Some residents say the episode was good preparation for the anthrax
threat.
"We lived with that fear on a daily basis,'' said Sue Proffitt,
who was Wasco County clerk in 1984 and was among those who fell
ill. "We understand in The Dalles how bioterrorism can happen.''
Beginning in 1981, Rajneesh assembled nearly 7,000 followers on
a 100-square-mile ranch south of town.
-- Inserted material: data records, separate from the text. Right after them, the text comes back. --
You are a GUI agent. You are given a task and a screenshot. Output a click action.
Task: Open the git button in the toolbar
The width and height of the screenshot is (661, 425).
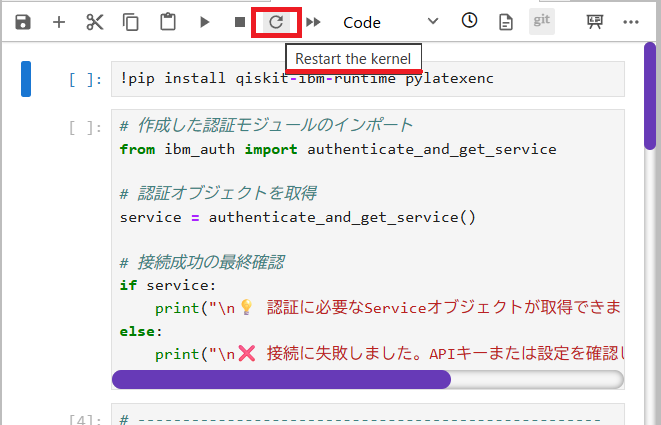(x=541, y=21)
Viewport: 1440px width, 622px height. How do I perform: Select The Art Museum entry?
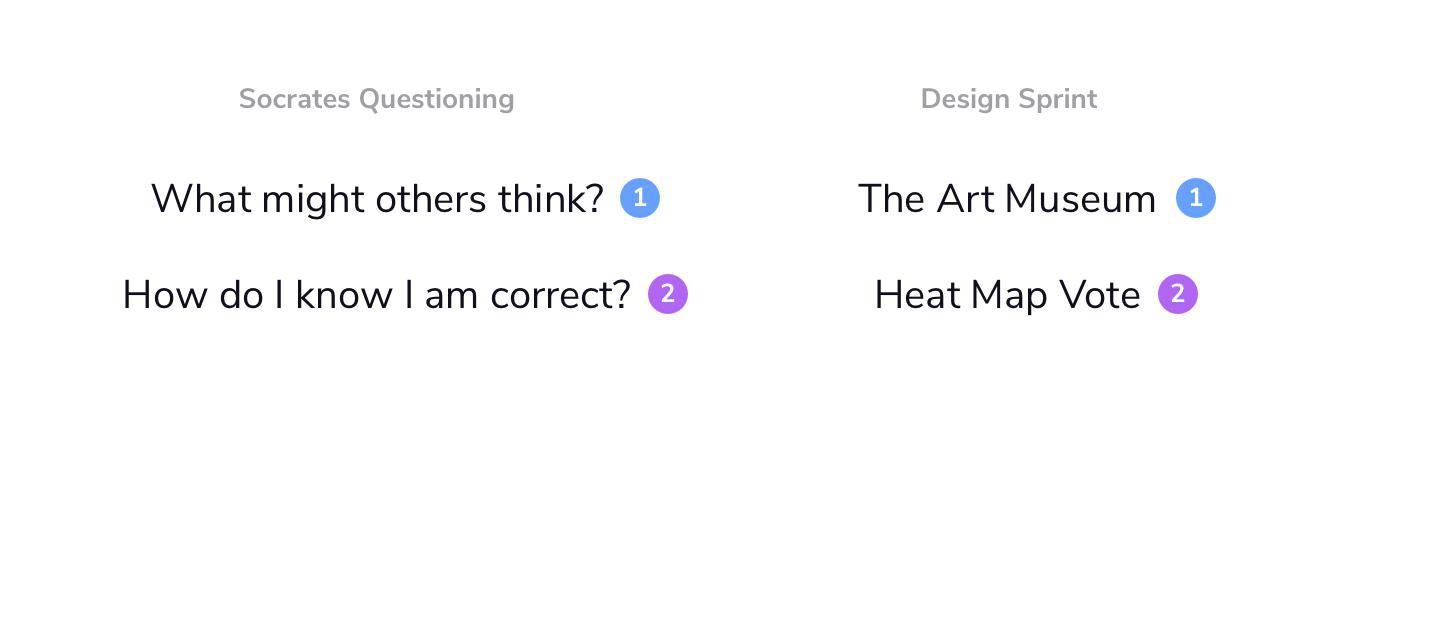(1007, 199)
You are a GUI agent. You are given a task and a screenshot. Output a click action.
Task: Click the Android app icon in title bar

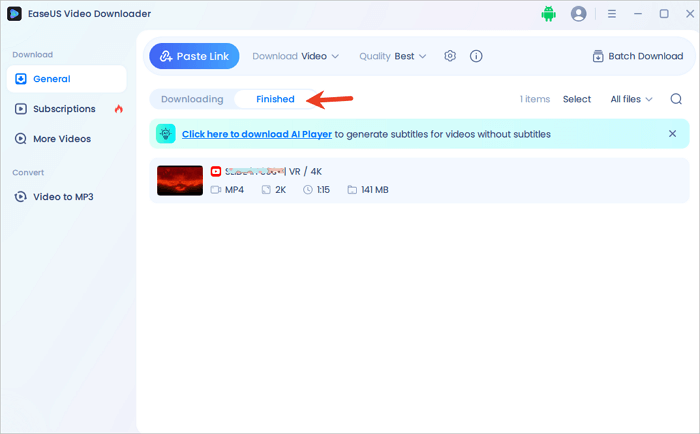[547, 14]
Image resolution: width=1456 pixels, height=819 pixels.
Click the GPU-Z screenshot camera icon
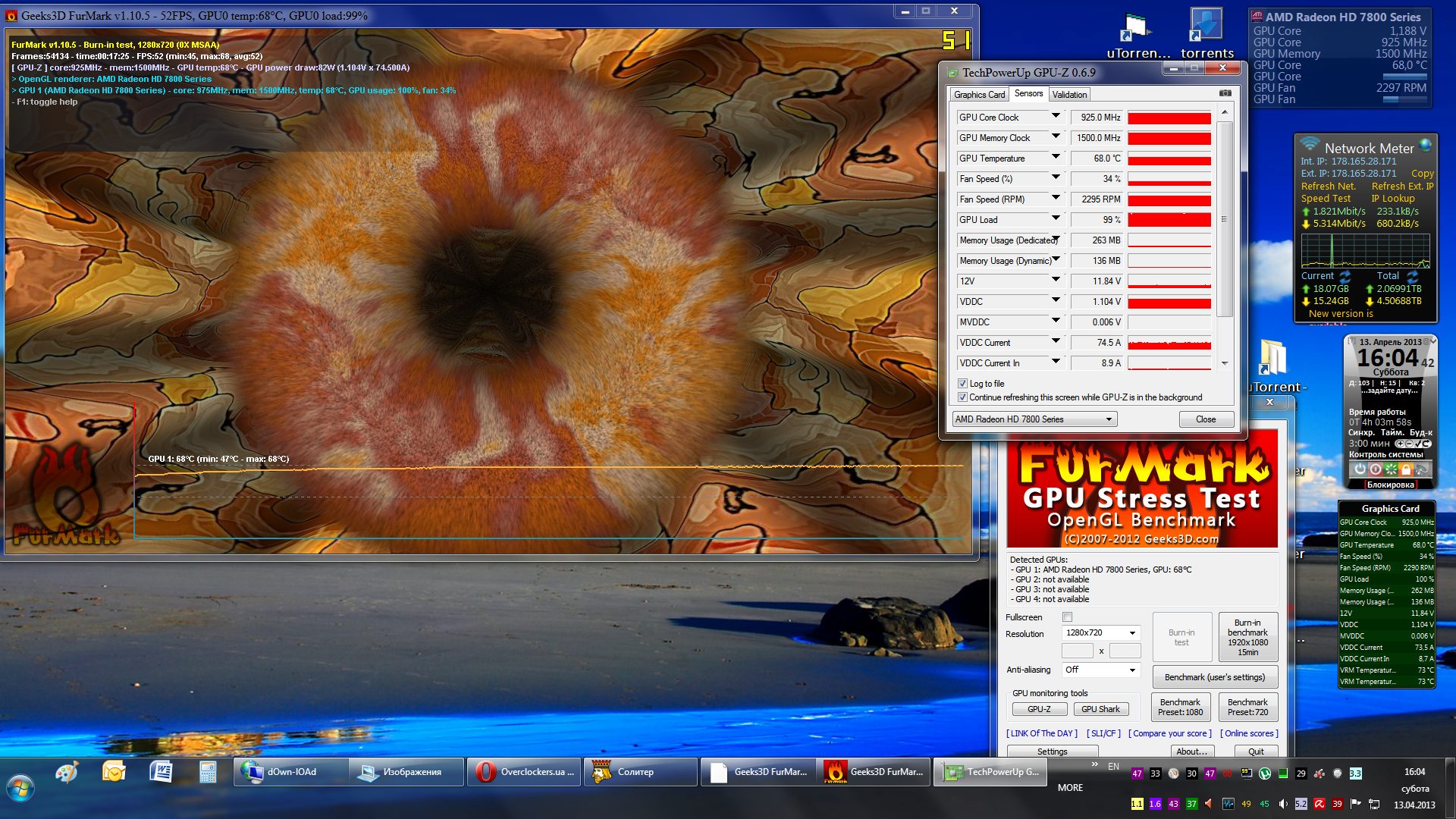[1225, 93]
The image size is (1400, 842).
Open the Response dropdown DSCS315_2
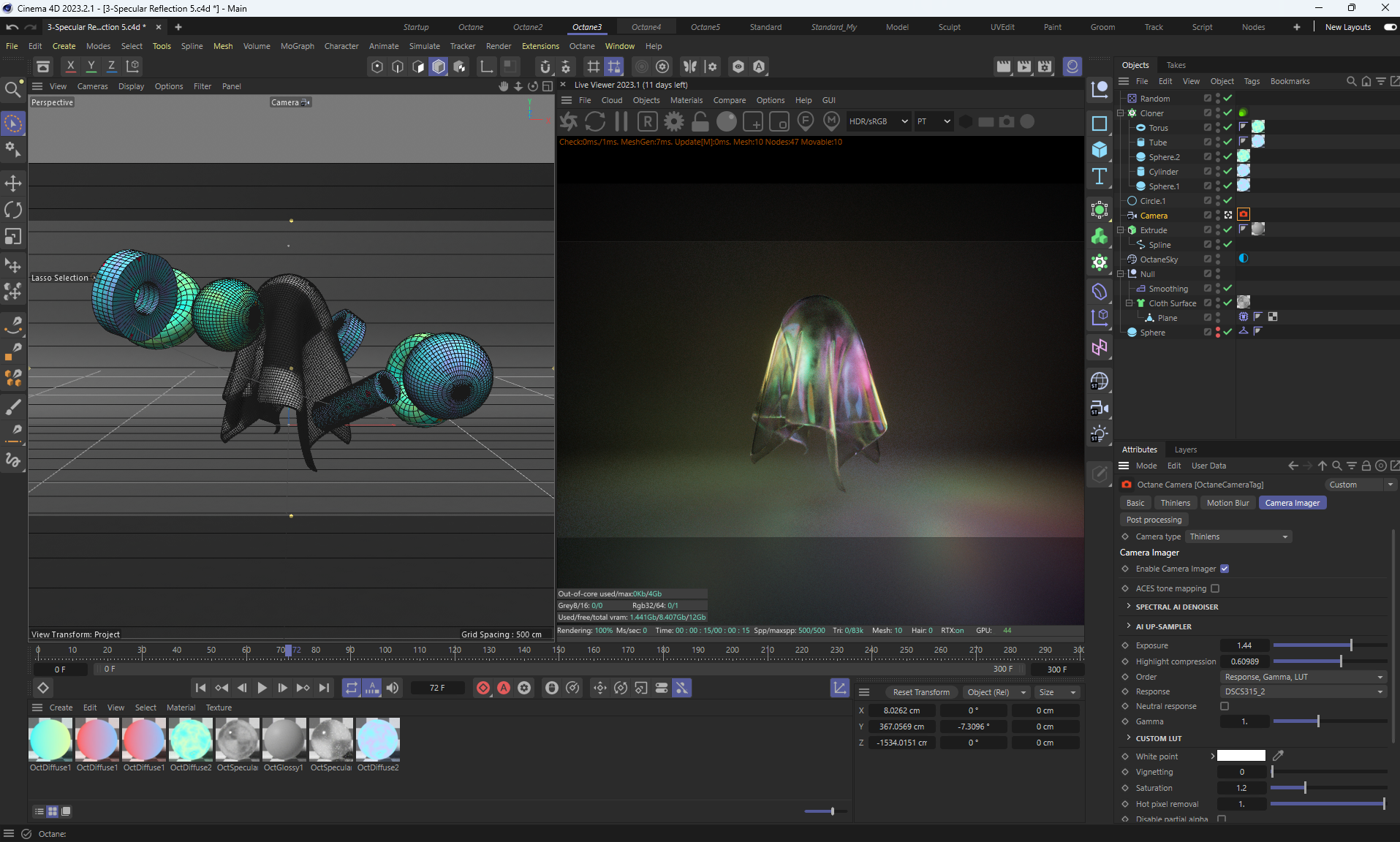(1303, 691)
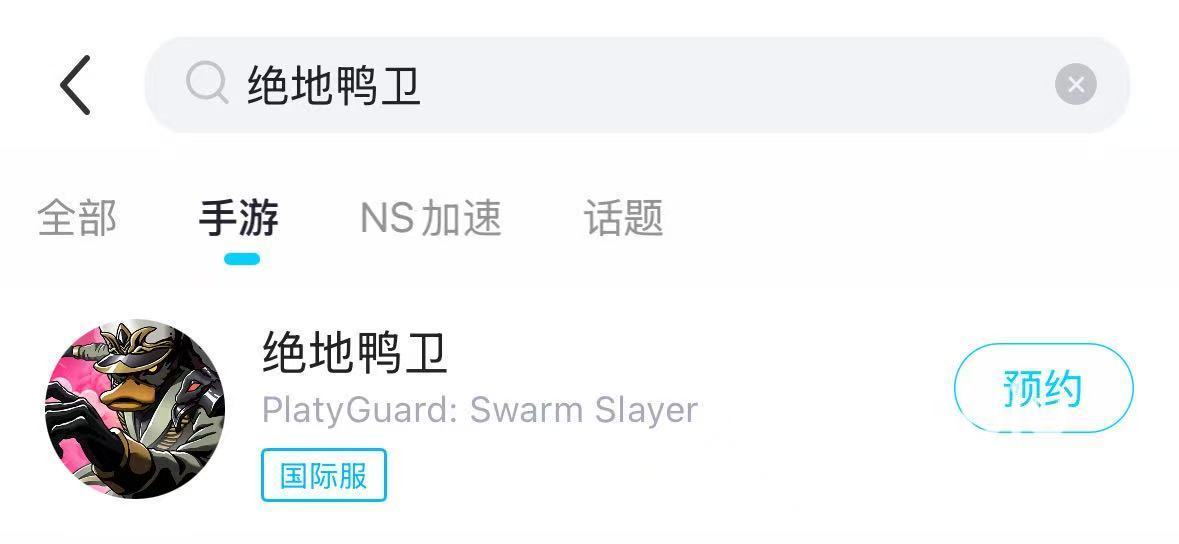Open the 绝地鸭卫 duck game icon

pyautogui.click(x=135, y=409)
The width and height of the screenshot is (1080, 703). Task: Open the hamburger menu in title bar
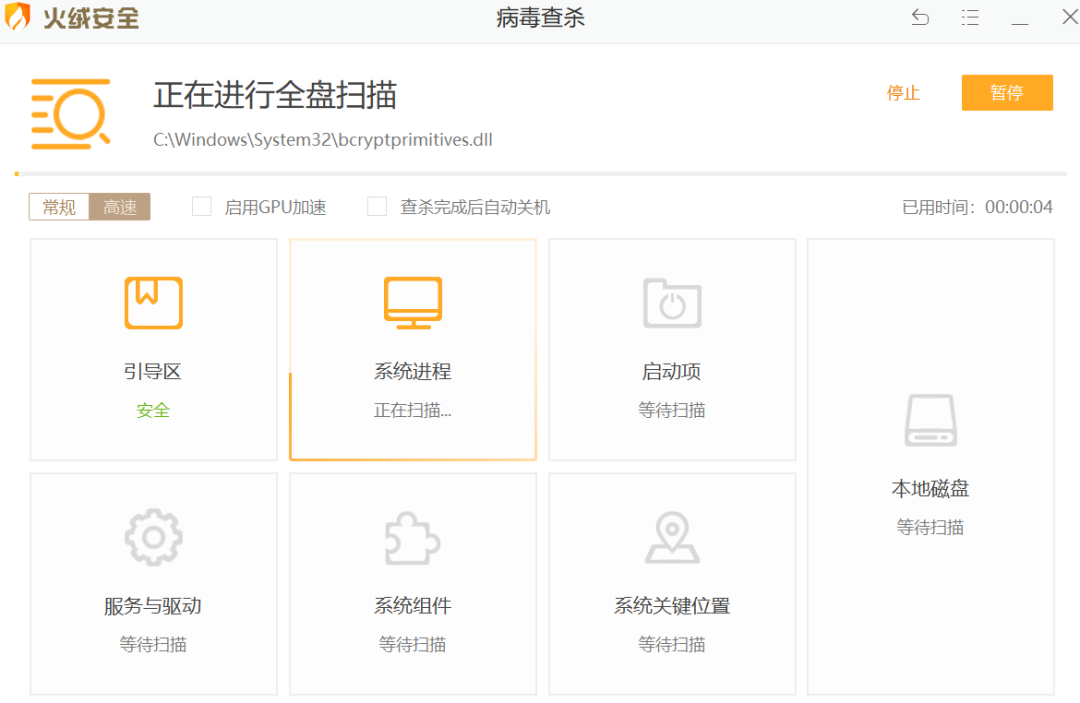click(969, 18)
The cult members incorporated
their commune as a city, created an intimidating police force, stockpiled
weapons and took over the city council of nearby Antelope.
The cult plotted to win two of three Wasco County judgeships and
the sheriff's office by incapacitating non-Rajneeshee voters in
The Dalles.
The cult members had planned to contaminate The Dalles' water supply.
The salad bar contamination was a test of the salmonella.
Residents suspected the cult members were behind the poisonings,
and went to the polls in droves to make sure they didn't win any
of the county positions.
The outbreak cost restaurants hundreds of thousands of dollars.
Dave Lutgens, former owner of Shakey's Pizza Restaurant, said he
lost about $300,000 in sales and $165,000 in liability claims when
400 of his customers got sick.
``We were thinking it was dirty employees or hepatitis,'' he said.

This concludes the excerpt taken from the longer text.